US marshals said there have been reports that the accomplice, Casslyn Welch, was spotted on Monday at a restaurant in St Mary, Montana, near Glacier National Park, and in southwestern Canada.
Montana’s acting marshal, Rod Ostermiller, said there were multiple other tips from the Glacier area, but he didn’t say whether any included sightings of escapee John McCluskey. The national park abuts the Canadian border in rugged terrain, but the border to the east, along the Blackfeet Indian Reservation, is fairly flat.
“These guys have the ability to get in the car and move relatively easily,” said Fidencio Rivera, chief deputy US marshal for the Arizona district, explaining the wide search area.
A US Border Patrol helicopter joined the search on Tuesday, but authorities on both sides of the rambling border acknowledged it was impossible to completely secure it.
Glacier County Undersheriff Jeff Fauque said there are several, small roads that cross into Canada.
“If you are really dedicated to getting across without being detected, you can do it,” he said.

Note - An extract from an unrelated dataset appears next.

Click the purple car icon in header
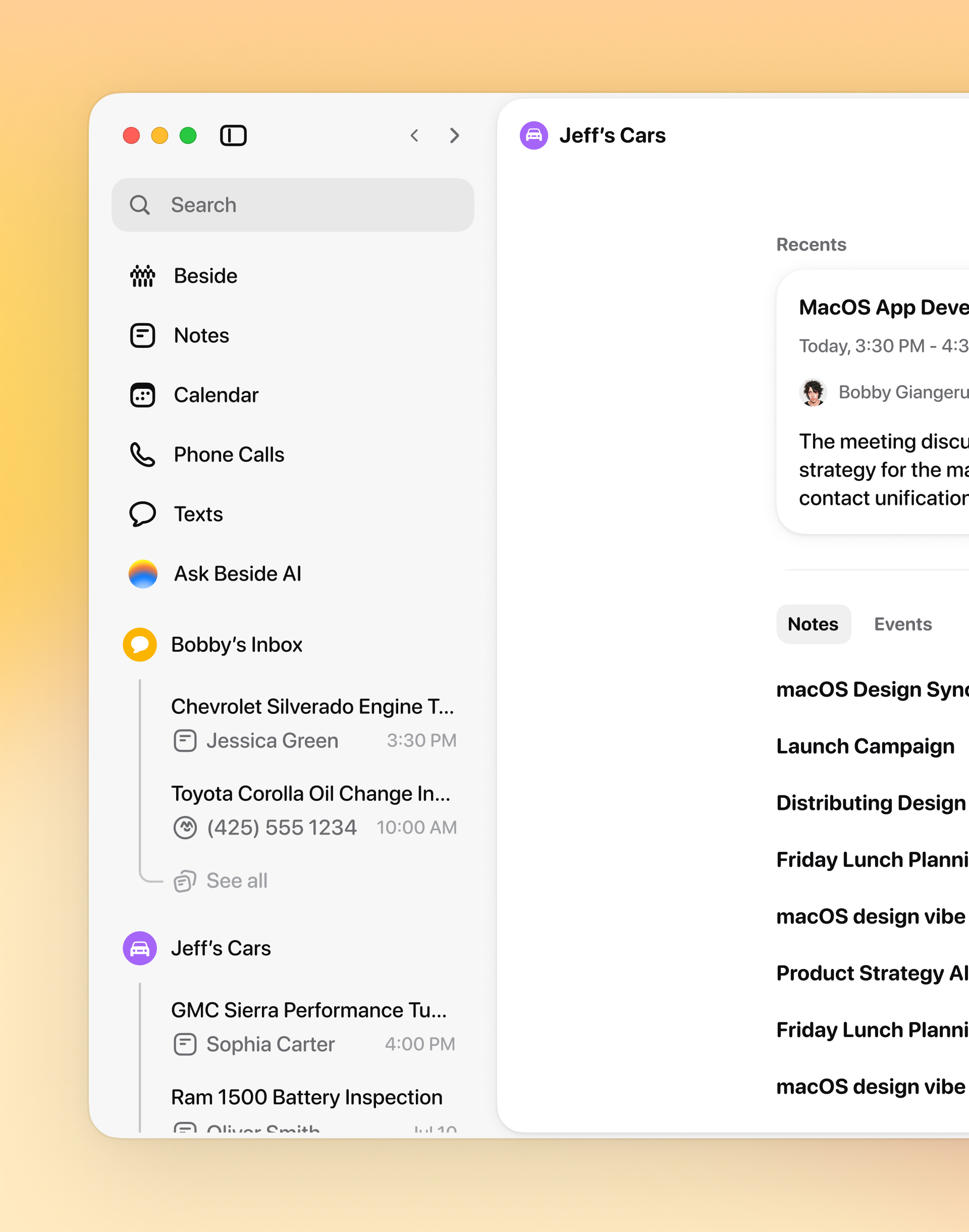Image resolution: width=969 pixels, height=1232 pixels. tap(534, 136)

Sergeant Patrick Webb, a spokesman for the Royal Canadian Mounted Police in Calgary, Alberta, said Mounties were checking out reports of sightings, but none has been substantiated.
Rivera said the couple have connections in Montana, and marshals are also pursuing leads in Indiana and Pennsylvania, where the fugitives also have ties. Rivera promised more arrests of people suspected of helping the pair and said details would be announced later in the day.

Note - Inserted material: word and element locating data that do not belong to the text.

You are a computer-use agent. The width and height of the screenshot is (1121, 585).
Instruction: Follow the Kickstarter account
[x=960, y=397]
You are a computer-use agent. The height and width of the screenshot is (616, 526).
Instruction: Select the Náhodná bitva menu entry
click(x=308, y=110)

The Arizona attorney general’s office on Monday charged two women, including McCluskey’s mother, with helping the inmates after they escaped.
Another prisoner who escaped with McCluskey waived his right to fight extradition to Arizona.

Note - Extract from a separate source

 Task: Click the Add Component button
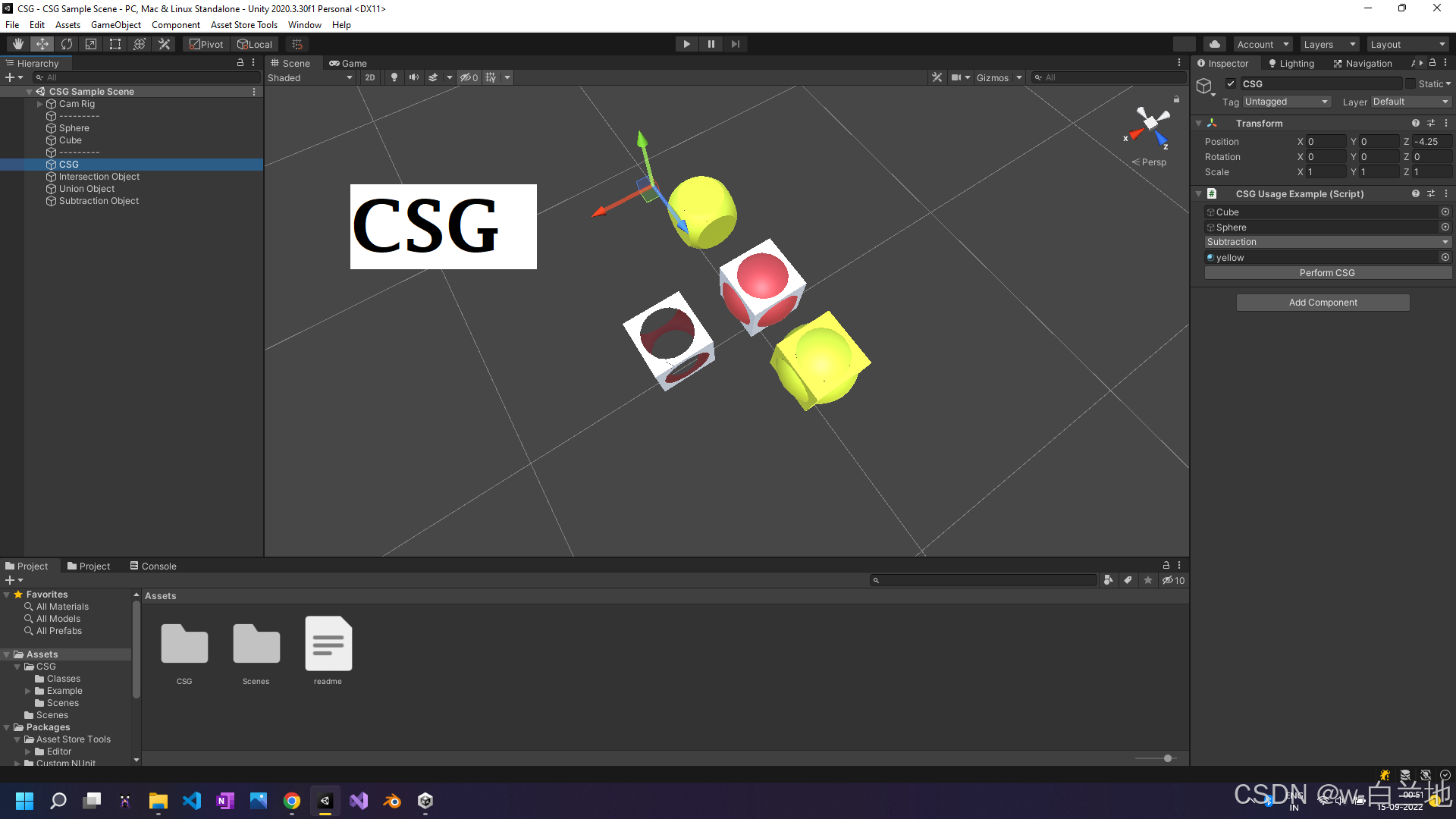click(1323, 303)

Tracy Province, 42, appeared in court in Cody on Tuesday, one day after he was captured in the small town of Meeteetse. He waived the right to fight extradition to Arizona and signed a waiver form in handcuffs.
Given the attention the case has received, Park County Circuit Judge Bruce Waters said he expected Province to be returned to Arizona soon.
Province was caught on Monday as he walked in sleepy Meeteetse, Wyoming, steps from a church where he sat in the pews a day earlier and sang Your Grace Is Enough. A woman he talked to after church recognized him from a photograph shown on television, but he went undetected at one of the town’s two bars the night before, even though his photo was broadcast on The Cowboy Bar’s television during the news.